ONE WORLD

Pasa mucho últimamente. Alguien, bienintencionadamente, te manda un vídeo con consejos para sobrevivir a lo que sufrimos en silencio; otros, nos hablan de las virtudes del ajo o de la Quinoa; los más habituales son los que nos mandan los profetas sistemáticos, los que viven a un lado y no saben que el río tiene dos orillas: Son los que nos advierten de que vienen los moros y que nos vamos a cagar.

En fin. Con arabesca musiquita de fondo nos relatan cómo, científicamente, los datos demuestran la decadencia de nuestra cultura y la debilidad a la que nos ha abocado la misma, exponiéndonos al mayor de los apocalipsis: Los Musulmanes.

Si hubiera habido un final del mundo cada vez que nos han avisado de tal evento, habrían sido más de cuatro las veces que habríamos constatado que hay mucho mentiroso suelto y con ganas de tangar al personal.

Quiero vivir conforme a lo que creo. Y creo que todos somos hermanos. Asumir eso en toda su potencia es insoportable. Pero no puedo dejar de creer en lo que creo por miedo o prejuicios. No dejaré de creer en la naturaleza humana como fuente de toda alegría.
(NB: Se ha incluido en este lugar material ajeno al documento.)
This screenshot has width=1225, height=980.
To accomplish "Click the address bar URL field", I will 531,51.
No voy a ser exhaustivo. Cuando cayó el Imperio Romano, no se barbarizaron las urbes: Se romanizaron los bárbaros, siendo caldo de cultivo para el posterior desarrollo de la futura Europa. No sé en qué piensan los agoreros de la rabia y la xenofobia. Por supuesto que estamos en un cambio de época. Pero, si lo miramos tranquilamente, es una oportunidad de evolución. No es digna de alabanza nuestra cultura actual. Cosifica las personas, pone precio a todo, patea la dignidad de mujeres y hombres e impide que las familias puedan tener una vida como tales pues hemos de mantener el sistema, la sociedad del bienestar: Bienestar solos, amargados, sin trabajo, sin futuro ni esperanza.
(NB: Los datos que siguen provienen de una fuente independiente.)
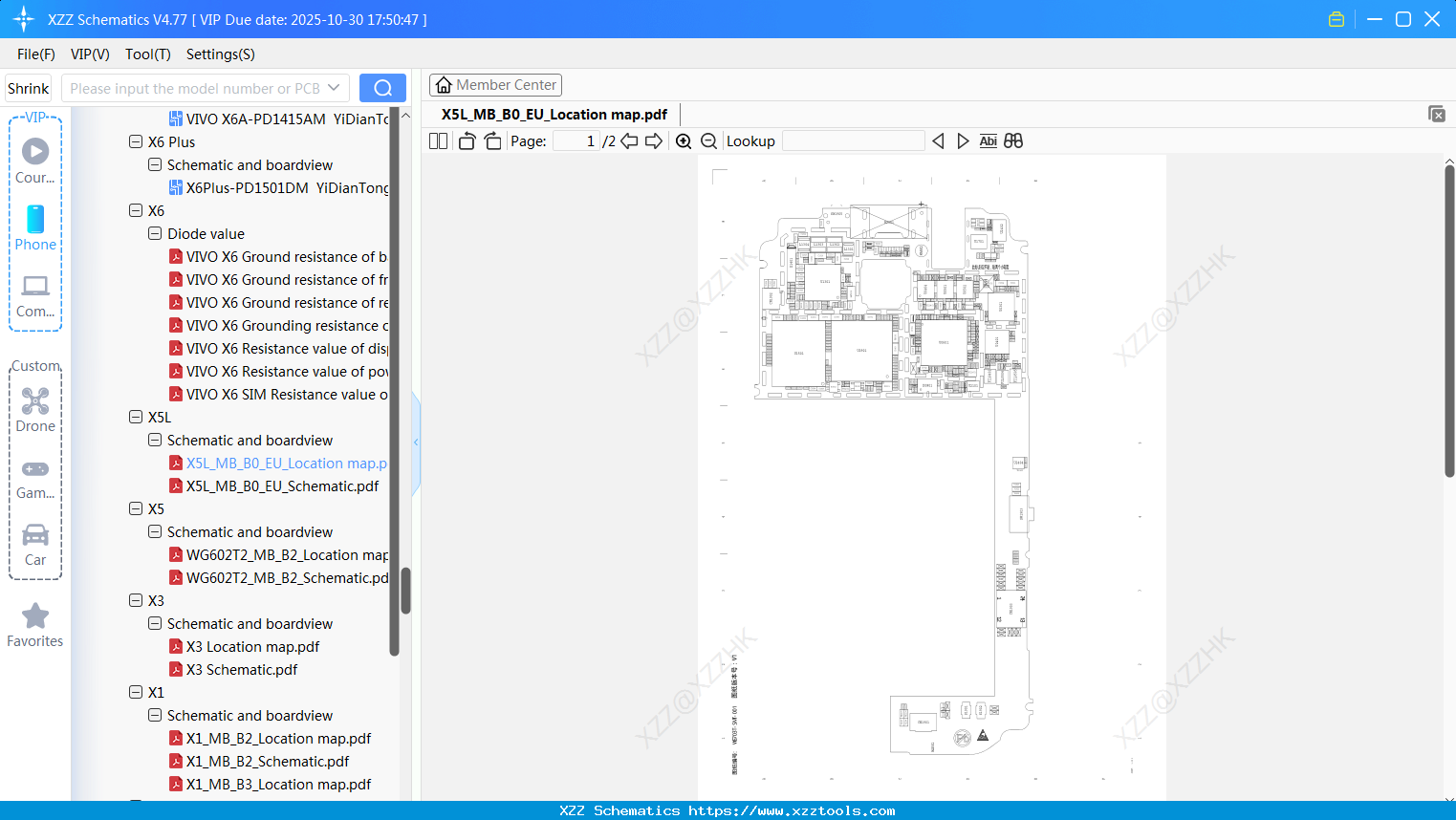Click the Lookup search input field

point(852,140)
Por ello deseo vivir con apertura y no con miedo. En un mundo globalizado, las posibilidades de que volvamos todos nuestros ojos a La Meca son tan reducidas como las de que yo pueda ver sin gafas.

La humanidad es una especie plena de posibilidades. Por ahora, ha hecho posible la desgracia y tristeza de muchos de sus hijos. ¿Por qué no podría ser un momento de redescubrimiento, de compartir, recomenzar?

Que la paz habite nuestros corazones y nuestros brazos trabajen por la dignidad y la unidad.